A nucleic acid amplification kit for amplifying and detecting a target nucleic acid contained in a sample, at least two kinds of oligonucleotide primer sets for amplifying a target region of the nucleic acid, and a DNA polymerase having no exonuclease activity. A kit for nucleic acid amplification, which comprises the same solution containing magnesium ions in the same solution and capable of specifically detecting the target nucleic acid even after storage at 25 ° C. for 4 hours as a PCR reaction solution. The nucleic acid amplification kit according to claim 1 , wherein the PCR reaction solution contains magnesium ions of 2 mM or more. The nucleic acid amplification kit according to claim 1 or 2 , wherein the PCR reaction solution further contains an intercalator.
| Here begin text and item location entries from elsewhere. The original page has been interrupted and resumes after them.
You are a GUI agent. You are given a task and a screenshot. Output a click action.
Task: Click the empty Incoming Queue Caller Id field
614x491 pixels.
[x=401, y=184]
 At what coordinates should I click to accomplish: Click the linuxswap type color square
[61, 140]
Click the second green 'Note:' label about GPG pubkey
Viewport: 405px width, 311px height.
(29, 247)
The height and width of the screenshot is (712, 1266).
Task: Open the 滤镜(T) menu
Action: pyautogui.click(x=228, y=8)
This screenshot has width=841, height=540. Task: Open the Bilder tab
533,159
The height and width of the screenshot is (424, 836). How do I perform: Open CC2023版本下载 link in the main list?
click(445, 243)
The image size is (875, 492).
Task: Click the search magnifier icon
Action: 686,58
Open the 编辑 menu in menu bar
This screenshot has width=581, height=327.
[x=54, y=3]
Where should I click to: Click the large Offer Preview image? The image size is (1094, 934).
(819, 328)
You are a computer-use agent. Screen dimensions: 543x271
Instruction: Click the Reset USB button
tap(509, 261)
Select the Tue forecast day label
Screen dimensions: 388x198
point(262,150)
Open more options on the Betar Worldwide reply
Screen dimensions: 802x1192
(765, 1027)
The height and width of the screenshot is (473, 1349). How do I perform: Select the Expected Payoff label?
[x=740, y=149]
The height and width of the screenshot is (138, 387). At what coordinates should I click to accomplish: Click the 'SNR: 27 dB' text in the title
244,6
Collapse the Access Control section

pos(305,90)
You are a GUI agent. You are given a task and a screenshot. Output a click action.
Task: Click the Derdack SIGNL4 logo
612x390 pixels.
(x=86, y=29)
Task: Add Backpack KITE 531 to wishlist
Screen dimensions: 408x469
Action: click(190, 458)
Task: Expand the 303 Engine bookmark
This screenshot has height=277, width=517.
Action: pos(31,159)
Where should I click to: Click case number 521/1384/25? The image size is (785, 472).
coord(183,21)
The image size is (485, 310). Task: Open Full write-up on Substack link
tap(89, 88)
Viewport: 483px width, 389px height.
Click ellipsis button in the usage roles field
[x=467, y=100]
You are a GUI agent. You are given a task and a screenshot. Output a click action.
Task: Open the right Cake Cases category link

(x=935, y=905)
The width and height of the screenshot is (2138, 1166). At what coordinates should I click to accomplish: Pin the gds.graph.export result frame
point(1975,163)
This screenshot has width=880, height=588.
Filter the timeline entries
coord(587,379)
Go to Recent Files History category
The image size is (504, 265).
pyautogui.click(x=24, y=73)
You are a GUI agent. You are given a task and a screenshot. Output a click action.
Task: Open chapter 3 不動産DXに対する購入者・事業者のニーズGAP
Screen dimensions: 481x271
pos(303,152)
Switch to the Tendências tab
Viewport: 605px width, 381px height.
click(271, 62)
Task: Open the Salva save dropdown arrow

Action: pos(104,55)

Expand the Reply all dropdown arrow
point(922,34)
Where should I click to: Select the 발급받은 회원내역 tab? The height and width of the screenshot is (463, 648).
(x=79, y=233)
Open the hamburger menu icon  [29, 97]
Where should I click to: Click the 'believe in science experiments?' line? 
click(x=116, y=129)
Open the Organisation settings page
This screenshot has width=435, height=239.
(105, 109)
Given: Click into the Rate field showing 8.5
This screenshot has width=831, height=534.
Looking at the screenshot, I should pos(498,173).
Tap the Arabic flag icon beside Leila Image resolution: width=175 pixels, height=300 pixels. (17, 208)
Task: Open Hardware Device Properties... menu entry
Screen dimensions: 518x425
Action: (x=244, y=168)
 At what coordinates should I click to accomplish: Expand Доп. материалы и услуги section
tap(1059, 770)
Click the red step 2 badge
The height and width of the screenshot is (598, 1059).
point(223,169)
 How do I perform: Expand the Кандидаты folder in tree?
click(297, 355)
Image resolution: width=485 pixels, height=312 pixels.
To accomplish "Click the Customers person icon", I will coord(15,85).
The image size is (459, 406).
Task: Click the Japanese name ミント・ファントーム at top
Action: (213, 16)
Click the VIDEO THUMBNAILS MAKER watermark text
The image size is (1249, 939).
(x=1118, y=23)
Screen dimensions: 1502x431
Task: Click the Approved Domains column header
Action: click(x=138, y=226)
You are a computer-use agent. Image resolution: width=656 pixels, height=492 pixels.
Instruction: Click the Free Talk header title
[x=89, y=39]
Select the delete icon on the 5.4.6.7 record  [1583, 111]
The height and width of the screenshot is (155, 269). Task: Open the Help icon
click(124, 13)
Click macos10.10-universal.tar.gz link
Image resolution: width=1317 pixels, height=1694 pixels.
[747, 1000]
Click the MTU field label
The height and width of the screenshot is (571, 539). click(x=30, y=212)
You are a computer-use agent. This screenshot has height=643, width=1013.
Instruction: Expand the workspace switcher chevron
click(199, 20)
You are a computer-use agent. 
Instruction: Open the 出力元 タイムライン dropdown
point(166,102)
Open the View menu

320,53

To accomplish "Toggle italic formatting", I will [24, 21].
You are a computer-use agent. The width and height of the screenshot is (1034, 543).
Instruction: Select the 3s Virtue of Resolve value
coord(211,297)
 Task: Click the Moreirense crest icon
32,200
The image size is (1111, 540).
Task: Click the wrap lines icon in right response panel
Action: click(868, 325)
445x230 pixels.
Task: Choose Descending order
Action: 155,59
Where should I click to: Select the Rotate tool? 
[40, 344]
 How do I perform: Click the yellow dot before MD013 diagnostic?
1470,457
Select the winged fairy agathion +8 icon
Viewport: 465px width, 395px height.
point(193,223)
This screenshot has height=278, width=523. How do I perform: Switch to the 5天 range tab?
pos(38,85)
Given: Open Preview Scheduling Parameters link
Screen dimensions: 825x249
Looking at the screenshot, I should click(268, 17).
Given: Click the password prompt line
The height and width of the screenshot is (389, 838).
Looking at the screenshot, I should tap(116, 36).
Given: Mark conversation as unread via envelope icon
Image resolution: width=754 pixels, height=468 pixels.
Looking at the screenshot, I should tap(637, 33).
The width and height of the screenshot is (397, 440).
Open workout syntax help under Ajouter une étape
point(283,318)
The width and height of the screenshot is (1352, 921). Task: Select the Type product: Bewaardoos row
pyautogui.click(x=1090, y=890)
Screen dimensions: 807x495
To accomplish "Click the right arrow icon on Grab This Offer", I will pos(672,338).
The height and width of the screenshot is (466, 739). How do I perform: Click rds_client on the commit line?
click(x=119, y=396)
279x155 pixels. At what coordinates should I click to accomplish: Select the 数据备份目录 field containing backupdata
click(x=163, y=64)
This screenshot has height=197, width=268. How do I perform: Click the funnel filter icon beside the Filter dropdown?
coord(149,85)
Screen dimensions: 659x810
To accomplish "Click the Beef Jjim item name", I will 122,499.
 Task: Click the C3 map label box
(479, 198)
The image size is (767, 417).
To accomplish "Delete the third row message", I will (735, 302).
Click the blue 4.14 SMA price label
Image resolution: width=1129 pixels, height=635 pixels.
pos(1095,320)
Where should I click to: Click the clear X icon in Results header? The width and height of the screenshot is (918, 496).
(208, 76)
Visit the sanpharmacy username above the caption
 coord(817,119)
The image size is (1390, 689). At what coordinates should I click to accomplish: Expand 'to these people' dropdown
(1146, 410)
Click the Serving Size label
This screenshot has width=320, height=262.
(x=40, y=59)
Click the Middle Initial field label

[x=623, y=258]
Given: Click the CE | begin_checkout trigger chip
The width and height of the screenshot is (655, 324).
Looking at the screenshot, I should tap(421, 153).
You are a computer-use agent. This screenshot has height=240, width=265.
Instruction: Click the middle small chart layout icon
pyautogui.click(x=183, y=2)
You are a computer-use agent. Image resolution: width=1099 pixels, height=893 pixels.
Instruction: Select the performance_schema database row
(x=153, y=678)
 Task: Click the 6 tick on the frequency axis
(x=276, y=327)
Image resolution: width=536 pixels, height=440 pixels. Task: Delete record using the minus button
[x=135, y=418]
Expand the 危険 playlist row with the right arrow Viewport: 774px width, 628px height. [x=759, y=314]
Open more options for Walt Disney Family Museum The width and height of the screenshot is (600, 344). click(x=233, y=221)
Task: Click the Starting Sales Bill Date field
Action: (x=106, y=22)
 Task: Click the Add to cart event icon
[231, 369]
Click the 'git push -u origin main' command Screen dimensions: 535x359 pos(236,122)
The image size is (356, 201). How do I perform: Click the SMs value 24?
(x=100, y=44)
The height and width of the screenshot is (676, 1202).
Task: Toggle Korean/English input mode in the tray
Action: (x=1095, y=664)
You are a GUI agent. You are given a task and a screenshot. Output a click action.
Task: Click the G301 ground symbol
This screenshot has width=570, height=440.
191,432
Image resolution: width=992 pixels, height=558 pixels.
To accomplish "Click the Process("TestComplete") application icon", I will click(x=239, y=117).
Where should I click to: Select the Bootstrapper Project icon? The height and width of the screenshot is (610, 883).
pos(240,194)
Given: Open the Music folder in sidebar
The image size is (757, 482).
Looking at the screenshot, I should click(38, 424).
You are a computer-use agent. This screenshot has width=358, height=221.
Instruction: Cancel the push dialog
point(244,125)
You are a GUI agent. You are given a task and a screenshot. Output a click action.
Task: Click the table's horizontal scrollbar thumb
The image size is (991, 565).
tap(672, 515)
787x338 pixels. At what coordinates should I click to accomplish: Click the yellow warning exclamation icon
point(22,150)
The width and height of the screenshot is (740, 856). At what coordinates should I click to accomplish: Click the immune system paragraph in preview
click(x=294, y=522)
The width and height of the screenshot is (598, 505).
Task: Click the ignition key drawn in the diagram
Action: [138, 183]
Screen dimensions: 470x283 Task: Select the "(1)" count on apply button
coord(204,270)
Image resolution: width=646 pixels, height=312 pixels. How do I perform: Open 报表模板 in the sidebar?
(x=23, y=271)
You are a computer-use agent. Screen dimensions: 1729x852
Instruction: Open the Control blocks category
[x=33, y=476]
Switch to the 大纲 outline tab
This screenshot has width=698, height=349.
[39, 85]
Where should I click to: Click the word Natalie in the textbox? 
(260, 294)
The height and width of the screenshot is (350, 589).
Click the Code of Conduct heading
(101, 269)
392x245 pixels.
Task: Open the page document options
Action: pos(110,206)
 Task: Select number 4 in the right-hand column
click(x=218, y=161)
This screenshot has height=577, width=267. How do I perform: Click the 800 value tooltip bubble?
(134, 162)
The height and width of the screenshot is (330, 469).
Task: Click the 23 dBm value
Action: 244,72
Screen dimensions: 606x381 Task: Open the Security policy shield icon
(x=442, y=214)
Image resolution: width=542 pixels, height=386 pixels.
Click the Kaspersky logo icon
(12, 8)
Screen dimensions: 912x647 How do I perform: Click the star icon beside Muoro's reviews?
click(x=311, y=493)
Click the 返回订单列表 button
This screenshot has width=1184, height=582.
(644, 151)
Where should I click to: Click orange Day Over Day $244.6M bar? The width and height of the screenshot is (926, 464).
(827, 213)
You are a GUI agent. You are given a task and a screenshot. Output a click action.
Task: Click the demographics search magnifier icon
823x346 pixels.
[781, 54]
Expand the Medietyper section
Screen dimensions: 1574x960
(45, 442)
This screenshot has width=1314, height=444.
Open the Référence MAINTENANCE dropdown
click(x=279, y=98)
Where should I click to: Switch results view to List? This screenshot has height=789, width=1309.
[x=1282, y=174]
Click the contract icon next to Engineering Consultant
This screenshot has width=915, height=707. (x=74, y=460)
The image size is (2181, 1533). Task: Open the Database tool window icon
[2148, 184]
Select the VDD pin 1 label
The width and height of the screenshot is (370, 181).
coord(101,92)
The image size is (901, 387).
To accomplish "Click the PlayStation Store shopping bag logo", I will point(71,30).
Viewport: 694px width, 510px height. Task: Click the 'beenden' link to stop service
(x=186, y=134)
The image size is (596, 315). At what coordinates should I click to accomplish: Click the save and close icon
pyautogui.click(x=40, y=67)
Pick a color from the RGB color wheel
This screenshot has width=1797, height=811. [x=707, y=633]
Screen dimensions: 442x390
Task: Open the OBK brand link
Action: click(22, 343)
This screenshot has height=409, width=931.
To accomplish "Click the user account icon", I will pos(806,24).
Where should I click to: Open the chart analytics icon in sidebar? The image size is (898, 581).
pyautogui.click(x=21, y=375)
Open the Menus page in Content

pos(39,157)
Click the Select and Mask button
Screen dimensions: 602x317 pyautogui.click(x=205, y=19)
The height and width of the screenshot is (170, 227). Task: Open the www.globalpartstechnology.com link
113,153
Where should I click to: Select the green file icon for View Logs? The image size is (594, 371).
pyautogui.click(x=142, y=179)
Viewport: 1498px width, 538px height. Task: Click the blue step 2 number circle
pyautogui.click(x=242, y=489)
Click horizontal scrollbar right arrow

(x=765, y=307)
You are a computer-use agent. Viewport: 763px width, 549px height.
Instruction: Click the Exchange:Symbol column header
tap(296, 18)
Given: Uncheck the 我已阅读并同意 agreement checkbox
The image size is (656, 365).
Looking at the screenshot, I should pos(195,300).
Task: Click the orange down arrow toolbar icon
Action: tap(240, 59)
The PCR reaction solution is allowed to stand for 4 hours under a temperature condition of 20 ° C. to 30 ° C., and then (b) a step of mixing a sample, (c) a step of amplifying by a PCR reaction, and (d) a step of a target region. The signal derived from the target nucleic acid obtained when the step of detecting the signal indicating the amplification product is obtained by using the PCR reaction solution within 10 minutes after the preparation of the PCR reaction solution according to the above (b) to (d). The nucleic acid amplification kit according to any one of claims 1 to 3 , which makes it possible to retain 30% or more of the signal derived from the target nucleic acid obtained when the step is carried out.